Wednesday, January 09, 2008

Gulf Coast ReBuilding



Read about the effort, volunteerism, and construction of this family's new Pass Christian, MS home in an inspiring story from Cottage Living magazine.

The local organization, Mercy Housing and Human Development partnered with Lowe's, Cottage Living, the Mennonite Disaster Service, and the Gulf Coast Community Foundation in the project. If you feel inspired to help, donate to the Cottage Living Building Fund through the Gulf Coast Community Foundation.


Ocean Springs Cottage Square in
Ocean Spring, MS. The development was designed by local firm, Tolar LeBatard Denmark Architects and has won a 2007 Charter Award.


New Orleans' Projects

Here is a great New York Times article and slide show about the variety of design styles being used to rebuild New Orleans.

From the article, the sentiment I completely agree with is this statement:

"Among the ideas advanced by architects and urban planners is permitting New Orleans to come back as a smaller city, with some heavily flooded areas left undeveloped; commissioning innovative 21st-century architecture for new public and residential buildings, even as the city’s treasured historic structures are preserved; and rebuilding low-income housing on higher ground."

The uproar that the city/state would even suggest not rebuilding some of the flooded areas seemed more political than sensible. Why even take the chance of this tragedy happening again? Some low lying areas should be left alone as they will always be too dangerous. This does not mean those people should not be provided housing in New Orleans, just that it should not be there.


The Tulane Gravier and Tremé/Lafitte New Orleans neighborhoods are to be reconstructed with help from
Providence Community Housing and Enterprise Community Partners.


UrbanBuild
N.O.'s Central City area project designed and built by the Tulane School of Architecture in conjunction with Neighborhood Housing Services of New Orleans.

Photo courtesy of JetsonGreen.org

Global Green USA, Brad Pitt, and the Home Depot Foundation project in the Lower Ninth Ward Holy Cross** area.
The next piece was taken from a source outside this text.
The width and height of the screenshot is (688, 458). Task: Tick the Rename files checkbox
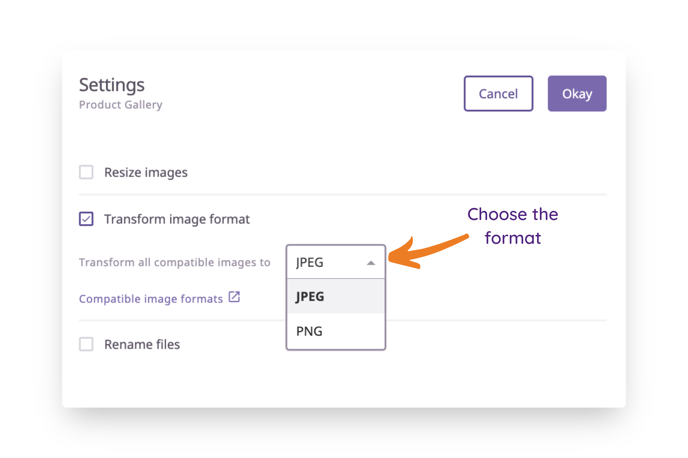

Each home will cost about $150,000. Applicants must have previously owned property in the ward to be eligible and will be expected to contribute whatever they can afford.

In my personal opinion, these last two groups missed an important component in developing these environmentally sustainable and modern designs for the people of the Gulf Coast. They forgot to honor and preserve the history, attitude of the area and its people. I am a strong supporter of the green building movement, but in this case, I think more emphasis should have been focused on the importance of the exterior design of these projects. I was strongly disappointed in the designs as I see no connection to the regional architecture of the homes that they will be replacing.


**As of 11.21.07, the first home in Holy Cross (which will be used as a visitors center) has not been finished. More information via this incredible site from the neighborhood, HelpHolyCross.org.

3 comments:

amy purple said...

I agree, all those beautiful shotgun houses are not being replaced and the architecture will be forever lost.

Anonymous said...

I soooooo agree with your opinions in the last paragraph!

miss dbl a

Leeza said...

Hello amy purple how are you any reason back of your comments i didn't see any agreement in this paragraph.